That Missing Curtsey

In Love in a Cold Climate (1949) Nancy Mitford wrote a hilarious account of life in the British aristocracy between the wars.  One of her characters is Lady Montdore, a dedicated royalist.  Before her daughter’s coming-out ball, Lady Montdore held a dinner party for 40, inviting various royals and ex-royals.

Lady Montdore loved anybody royal.  It was a genuine emotion, quite disinterested, since she loved them as much in exile as in power, and the act of curtsying was the consummation of this love.  Her curtsies, owing to the solid quality of her frame, did not recall the graceful movement of wheat before the wind.  She scrambled down like a camel, rising again backside foremost like a cow, a strange performance, painful it might be supposed to the performer, the expression on whose face, however, belied this thought.  Her knees cracked like revolver shots but her smile was heavenly.

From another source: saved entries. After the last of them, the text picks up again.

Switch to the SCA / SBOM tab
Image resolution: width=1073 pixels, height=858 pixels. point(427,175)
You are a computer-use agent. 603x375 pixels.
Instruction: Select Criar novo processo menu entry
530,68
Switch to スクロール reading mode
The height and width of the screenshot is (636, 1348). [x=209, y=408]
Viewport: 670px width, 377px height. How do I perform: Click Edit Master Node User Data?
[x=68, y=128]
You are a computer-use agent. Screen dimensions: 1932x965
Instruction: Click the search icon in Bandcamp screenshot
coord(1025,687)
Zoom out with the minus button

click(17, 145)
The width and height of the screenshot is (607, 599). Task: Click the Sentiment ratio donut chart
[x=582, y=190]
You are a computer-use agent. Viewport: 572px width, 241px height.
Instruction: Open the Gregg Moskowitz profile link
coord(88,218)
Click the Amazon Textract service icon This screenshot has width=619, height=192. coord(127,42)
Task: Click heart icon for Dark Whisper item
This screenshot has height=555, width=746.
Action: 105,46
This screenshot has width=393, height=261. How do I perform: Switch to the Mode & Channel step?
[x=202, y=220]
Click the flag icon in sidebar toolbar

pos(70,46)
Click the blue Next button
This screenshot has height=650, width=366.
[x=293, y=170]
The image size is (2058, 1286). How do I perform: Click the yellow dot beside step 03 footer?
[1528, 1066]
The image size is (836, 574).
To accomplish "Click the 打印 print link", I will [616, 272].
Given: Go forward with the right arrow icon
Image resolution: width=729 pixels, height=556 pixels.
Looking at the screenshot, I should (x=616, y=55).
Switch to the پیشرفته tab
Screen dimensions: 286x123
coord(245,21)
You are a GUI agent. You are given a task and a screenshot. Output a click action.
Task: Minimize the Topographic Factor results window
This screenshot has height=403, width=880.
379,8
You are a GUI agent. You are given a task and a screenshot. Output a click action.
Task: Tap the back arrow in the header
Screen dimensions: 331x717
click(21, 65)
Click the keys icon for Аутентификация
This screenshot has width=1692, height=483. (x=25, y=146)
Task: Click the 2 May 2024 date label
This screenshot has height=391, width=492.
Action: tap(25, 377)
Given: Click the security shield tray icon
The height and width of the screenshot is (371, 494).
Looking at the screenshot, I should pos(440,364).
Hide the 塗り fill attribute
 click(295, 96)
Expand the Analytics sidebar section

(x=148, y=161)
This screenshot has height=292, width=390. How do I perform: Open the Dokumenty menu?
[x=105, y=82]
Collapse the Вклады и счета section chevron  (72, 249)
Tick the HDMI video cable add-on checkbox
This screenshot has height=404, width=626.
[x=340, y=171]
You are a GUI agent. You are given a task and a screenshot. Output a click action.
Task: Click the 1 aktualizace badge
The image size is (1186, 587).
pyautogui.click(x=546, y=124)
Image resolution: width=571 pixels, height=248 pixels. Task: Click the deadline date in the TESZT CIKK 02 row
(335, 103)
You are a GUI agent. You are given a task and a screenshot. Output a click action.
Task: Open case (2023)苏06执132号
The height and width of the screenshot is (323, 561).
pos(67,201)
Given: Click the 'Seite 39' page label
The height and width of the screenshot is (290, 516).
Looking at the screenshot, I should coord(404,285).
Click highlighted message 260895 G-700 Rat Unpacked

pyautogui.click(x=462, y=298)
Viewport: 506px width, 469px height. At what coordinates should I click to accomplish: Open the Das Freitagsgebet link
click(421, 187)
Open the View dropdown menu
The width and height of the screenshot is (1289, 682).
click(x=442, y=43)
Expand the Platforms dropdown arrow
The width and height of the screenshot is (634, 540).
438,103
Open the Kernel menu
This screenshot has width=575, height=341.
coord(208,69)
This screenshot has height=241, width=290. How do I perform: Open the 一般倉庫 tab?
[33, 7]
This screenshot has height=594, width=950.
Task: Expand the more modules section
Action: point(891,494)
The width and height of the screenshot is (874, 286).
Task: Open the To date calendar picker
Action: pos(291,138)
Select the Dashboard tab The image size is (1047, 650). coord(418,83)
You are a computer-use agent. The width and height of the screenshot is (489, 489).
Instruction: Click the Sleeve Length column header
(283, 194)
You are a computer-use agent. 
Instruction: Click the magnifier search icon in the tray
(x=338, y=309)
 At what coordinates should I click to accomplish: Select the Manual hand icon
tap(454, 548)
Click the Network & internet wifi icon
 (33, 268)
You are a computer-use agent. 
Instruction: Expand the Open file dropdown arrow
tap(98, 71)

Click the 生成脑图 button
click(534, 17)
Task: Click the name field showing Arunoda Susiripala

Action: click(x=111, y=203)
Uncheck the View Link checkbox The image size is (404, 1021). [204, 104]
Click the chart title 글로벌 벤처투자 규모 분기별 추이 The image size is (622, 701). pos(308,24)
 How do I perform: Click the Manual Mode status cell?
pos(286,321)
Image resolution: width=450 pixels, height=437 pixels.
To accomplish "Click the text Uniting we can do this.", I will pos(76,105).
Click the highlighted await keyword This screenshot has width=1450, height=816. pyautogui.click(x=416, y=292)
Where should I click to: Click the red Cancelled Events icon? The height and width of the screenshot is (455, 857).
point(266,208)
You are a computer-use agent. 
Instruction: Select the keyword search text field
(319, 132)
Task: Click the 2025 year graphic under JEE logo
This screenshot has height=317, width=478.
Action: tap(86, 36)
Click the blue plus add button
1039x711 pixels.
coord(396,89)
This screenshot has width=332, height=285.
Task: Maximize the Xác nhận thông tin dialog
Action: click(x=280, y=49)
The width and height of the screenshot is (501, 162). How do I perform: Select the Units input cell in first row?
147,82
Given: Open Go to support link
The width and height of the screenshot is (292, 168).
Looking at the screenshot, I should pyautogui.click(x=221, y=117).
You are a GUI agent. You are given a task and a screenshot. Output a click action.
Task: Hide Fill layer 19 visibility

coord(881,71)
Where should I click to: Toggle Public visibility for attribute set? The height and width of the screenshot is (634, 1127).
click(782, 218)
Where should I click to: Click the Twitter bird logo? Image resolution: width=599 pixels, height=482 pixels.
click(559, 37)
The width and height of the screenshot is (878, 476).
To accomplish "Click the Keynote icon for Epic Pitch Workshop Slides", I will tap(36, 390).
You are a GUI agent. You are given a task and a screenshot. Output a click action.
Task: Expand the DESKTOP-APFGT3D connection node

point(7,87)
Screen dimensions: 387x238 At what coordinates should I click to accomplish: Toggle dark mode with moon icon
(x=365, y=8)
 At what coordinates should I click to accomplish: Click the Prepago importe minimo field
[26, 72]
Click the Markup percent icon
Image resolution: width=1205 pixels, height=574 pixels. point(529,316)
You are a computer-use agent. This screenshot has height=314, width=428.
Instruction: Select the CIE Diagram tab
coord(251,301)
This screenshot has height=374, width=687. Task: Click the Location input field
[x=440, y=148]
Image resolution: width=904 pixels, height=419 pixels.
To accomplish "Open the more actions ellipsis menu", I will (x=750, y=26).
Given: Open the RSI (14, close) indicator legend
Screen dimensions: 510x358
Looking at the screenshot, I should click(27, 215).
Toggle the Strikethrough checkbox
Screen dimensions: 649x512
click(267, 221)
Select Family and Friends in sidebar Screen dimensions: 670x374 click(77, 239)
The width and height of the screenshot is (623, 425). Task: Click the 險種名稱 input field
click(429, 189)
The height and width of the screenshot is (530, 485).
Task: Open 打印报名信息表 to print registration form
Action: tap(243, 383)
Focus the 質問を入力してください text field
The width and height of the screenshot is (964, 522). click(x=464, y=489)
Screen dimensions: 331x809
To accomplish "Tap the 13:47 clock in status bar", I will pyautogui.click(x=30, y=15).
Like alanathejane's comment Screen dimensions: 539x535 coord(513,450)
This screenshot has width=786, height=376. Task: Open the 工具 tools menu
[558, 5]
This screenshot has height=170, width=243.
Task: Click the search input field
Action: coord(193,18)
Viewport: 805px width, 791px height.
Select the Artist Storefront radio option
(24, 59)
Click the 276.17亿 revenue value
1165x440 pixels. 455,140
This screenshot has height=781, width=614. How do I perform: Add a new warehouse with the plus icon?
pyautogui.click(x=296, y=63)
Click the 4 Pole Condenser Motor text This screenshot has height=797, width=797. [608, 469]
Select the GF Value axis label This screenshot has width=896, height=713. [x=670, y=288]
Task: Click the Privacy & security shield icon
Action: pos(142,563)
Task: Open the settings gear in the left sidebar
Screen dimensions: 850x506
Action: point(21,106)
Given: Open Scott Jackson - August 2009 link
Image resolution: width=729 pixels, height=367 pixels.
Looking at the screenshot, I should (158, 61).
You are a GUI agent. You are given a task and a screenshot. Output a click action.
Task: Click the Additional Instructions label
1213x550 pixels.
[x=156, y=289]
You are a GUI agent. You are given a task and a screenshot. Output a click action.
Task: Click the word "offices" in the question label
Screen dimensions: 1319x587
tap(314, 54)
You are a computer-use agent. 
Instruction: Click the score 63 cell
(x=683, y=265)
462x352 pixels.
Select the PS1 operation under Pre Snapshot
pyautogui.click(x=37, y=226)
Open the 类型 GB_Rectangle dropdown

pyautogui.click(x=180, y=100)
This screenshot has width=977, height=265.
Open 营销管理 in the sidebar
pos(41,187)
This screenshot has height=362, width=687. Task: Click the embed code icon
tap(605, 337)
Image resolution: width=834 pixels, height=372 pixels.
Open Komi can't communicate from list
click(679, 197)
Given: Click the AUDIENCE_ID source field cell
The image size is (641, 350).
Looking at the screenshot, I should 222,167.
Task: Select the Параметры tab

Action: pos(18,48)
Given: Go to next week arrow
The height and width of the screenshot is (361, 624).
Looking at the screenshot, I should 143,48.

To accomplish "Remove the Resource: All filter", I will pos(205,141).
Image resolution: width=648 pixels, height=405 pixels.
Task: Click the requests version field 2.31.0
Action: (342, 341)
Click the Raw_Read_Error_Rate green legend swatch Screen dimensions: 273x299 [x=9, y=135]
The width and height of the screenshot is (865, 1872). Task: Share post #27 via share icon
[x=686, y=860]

Curtsies, outside the ballet, are always a bit like this, so I’m quite relieved that Julia Gillard decided again one, when meeting the Queen in Canberra this week.

Thomas Rowlandson

Thomas Rowlandson, The Duchess of Devonshire and the Countess of Bessborough, in Yale Digital Commons

According to Wikipedia (so it must be true) women used to curtsey by placing their feet at an angle to each other (second-position in ballet) and bending their knees in a plie, the back remaining straight.  This looked elegant when all the action took place behind a long and voluminous skirt, but those widespread knees became unacceptable when hemlines rose in the early 20th century, and physically impossible in the narrow skirts of the 1920s.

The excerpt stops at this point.